2012 wurde die Europäische Union mit dem Friedensnobelpreis ausgezeichnet. Herman Van Rompuy, José Manuel Barroso und Martin Schulz (von links nach rechts) nahmen den Preis bei der Verleihung im Osloer Rathaus am 10. Dezember 2012 in Empfang. © Cornelius Poppe/afp
Ein solcher Punkt ist die sogenannte Drittstaatenlösung, die vorsieht, dass Asylbewerber sofort in Drittstaaten überführt werden. Kirchenvertreter nennen das unchristlich und fragen, wofür das C in CDU eigentlich steht. Was entgegnen Sie? 
Ich entgegne, dass der jetzige Zustand an den EU-Außengrenzen, allen voran auf dem Mittelmeer, weder rechtlich noch politisch noch moralisch verantwortbar ist. Im letzten Jahr sind 3100 Menschen auf dem Weg nach Europa auf dem Mittelmeer ertrunken. Ich will und werde mich damit nicht abfinden. Jeder, der das auch so sieht, muss eine Antwort darauf geben, wie es besser werden kann. Deswegen erwarte ich auch als katholischer Christ von meiner Kirche mit ihrem Auftrag und ihrem Know-how mehr, als nur die Situation zu beklagen. Wir brauchen ethisch verantwortbare Lösungen. Die können aber nicht darin bestehen, zu sagen, es soll jeder kommen. 
Sondern? 
Die CDU will die Migration steuern, ordnen – und das heißt auch, illegale Migration zu stoppen. Das steht sowohl im Europawahlprogramm als auch im Grundsatzprogramm. Das Konzept der sicheren Drittstaaten ist ein ernsthafter Lösungsansatz. Jeder, der das verweigert, muss zur Kenntnis nehmen, dass die Offenheit gegenüber Migranten in unserem Land zunehmend schwindet. Das hat auch damit zu tun, dass diese Frage uns seit über zehn Jahren beschäftigt, ohne gelöst worden zu sein. Wir müssen jetzt endlich weiterkommen. Ich war kürzlich auf Zypern, im dortigen Erstaufnahmelager Pournara. Dort sind Tausende Menschen untergebracht und jeden Tag kommen bis zu 500 neue Flüchtlinge auf diesem kleinen Inselstaat an. Wenn Sie sehen, wie die Menschen auf dem Bordstein sitzen, mit ihren drei Papieren in der Hand, die ihnen das Leben bedeuten, und hilflose Helfer irgendwie Struktur ins Chaos zu bringen versuchen, dann können Sie nur zu einem Schluss kommen: Das kann so nicht weitergehen.

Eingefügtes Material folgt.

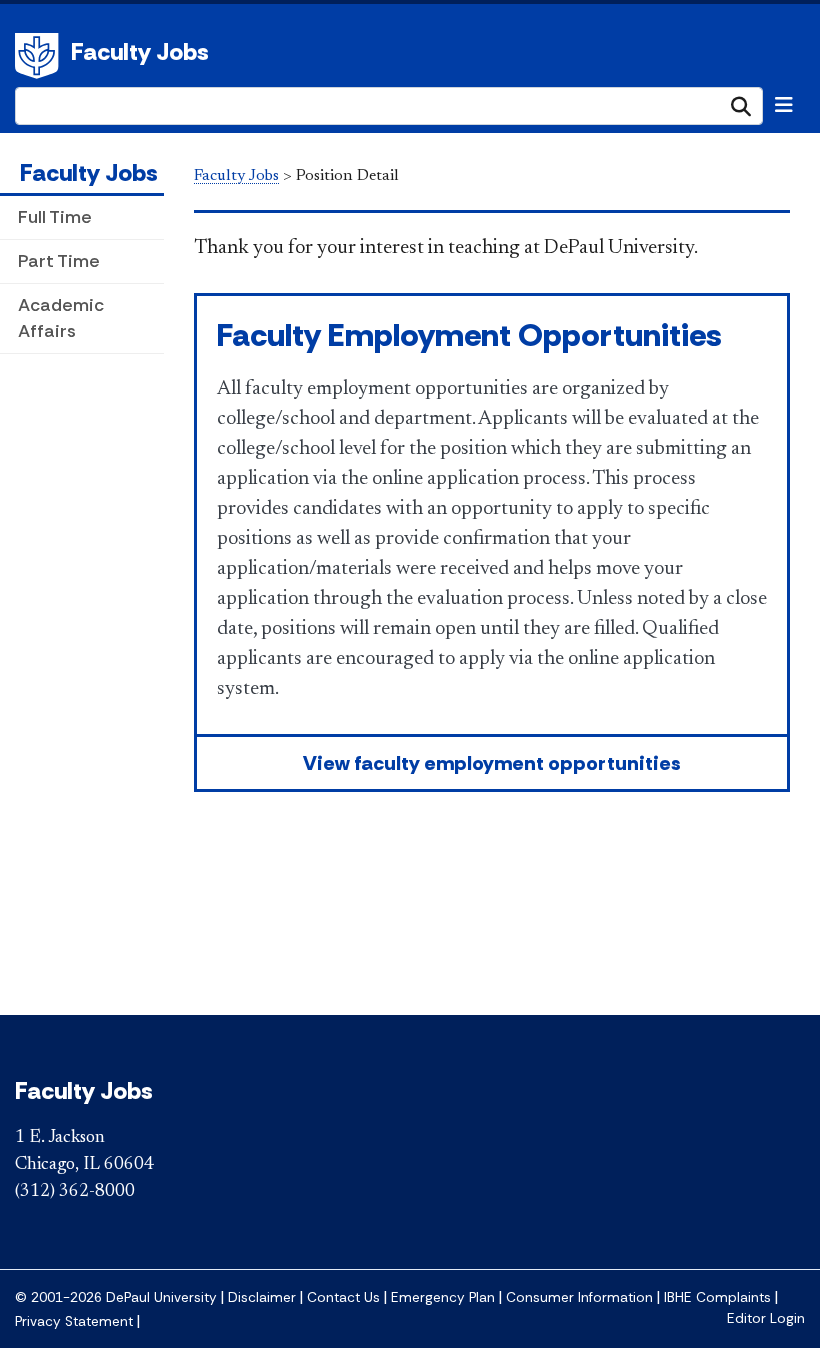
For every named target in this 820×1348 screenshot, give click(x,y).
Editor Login (766, 1318)
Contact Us (343, 1297)
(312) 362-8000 (75, 1192)
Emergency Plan (443, 1297)
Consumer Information (579, 1297)
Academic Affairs (61, 317)
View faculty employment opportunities (492, 763)
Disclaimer (262, 1297)
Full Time (55, 217)
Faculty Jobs (140, 51)
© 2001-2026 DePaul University (116, 1297)
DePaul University (40, 56)
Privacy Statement (74, 1321)
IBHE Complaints (717, 1297)
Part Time (59, 261)
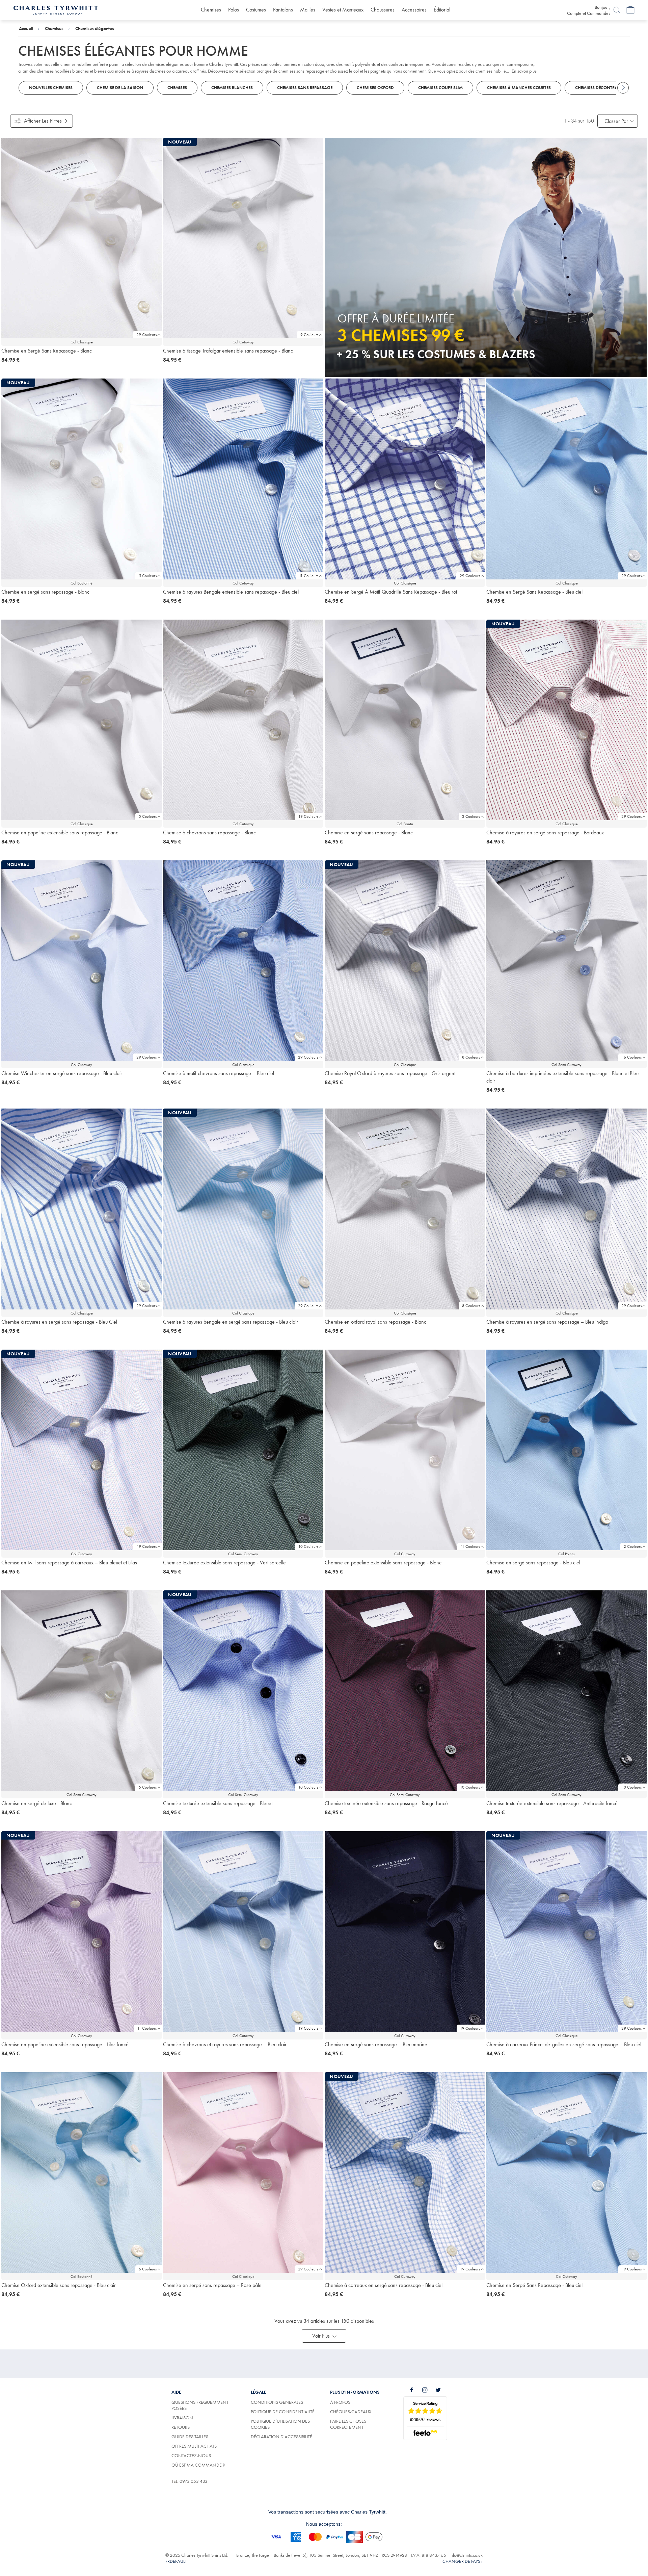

Sie glauben also, dass weniger Menschen fliehen, wenn Deutschland eine Drittstaatenlösung hat? 
Ich bin ein Gegner von Pushbacks. Also davon, Menschen auf der Flucht durch Härte zu verprellen oder gar ihrem Schicksal zu überlassen. Der Status quo ist aber, dass Schleuser und Schlepper darüber entscheiden, wer den Sprung nach Europa schafft und wer nicht. Das ist ein Armutszeugnis für Europa. Ich empfinde das wirklich als beschämend. Viele Flüchtlinge setzen darauf, einmal nach Europa zu kommen, die Lücke zu finden und nicht zuletzt wegen endloser Verfahren am Ende irgendwie bleiben zu können. Daran hängen ganze Lebensplanungen. Ich aber will, dass Asylbewerbern klar ist: Wenn sie sich in das geordnete Verfahren begeben, haben sie eine realistische Chance, dauerhaft mit einem belastbaren Status zu kommen, eine Familie zu gründen, arbeiten zu gehen, ein Leben aufzubauen. 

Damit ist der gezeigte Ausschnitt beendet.